■ **Records supplied**

==========

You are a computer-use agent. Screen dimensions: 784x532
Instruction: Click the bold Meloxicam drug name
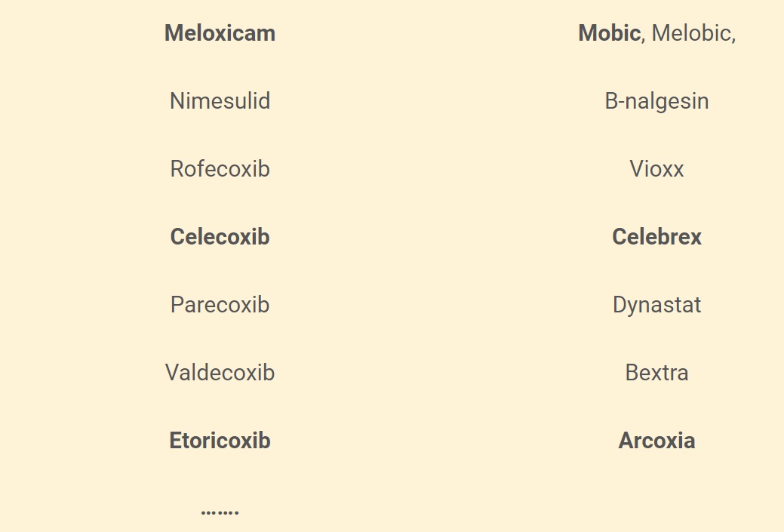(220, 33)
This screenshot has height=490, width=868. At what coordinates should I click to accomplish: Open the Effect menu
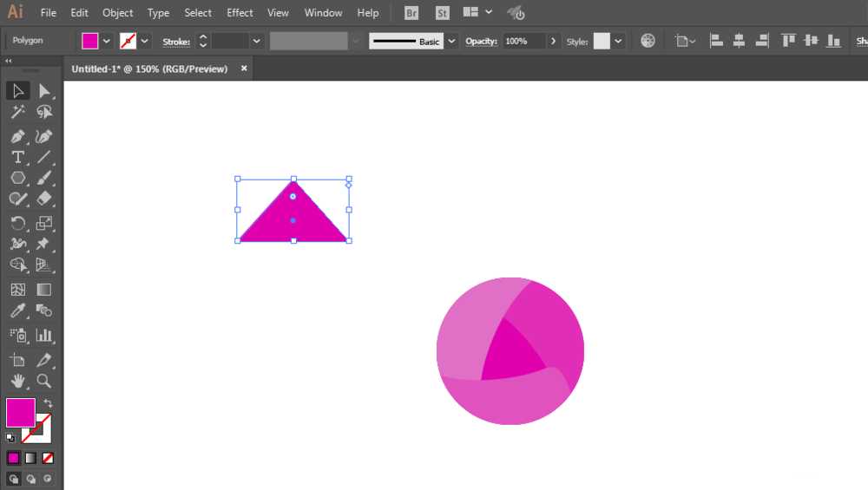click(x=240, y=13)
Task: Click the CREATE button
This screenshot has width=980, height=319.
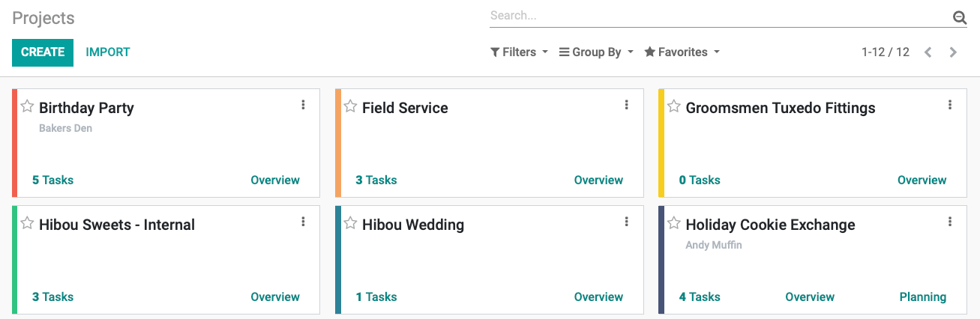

==========

■ **Task instructions**
Reproduce the records verbatim, omitting all images they contain.

■ **Exercise solution**
You are a computer-use agent. Screen dimensions: 784x532
Instruction: Click the bold Meloxicam drug name
(220, 33)
This screenshot has height=490, width=868. At what coordinates should I click to accomplish: Open the Effect menu
click(x=240, y=13)
Task: Click the CREATE button
This screenshot has width=980, height=319.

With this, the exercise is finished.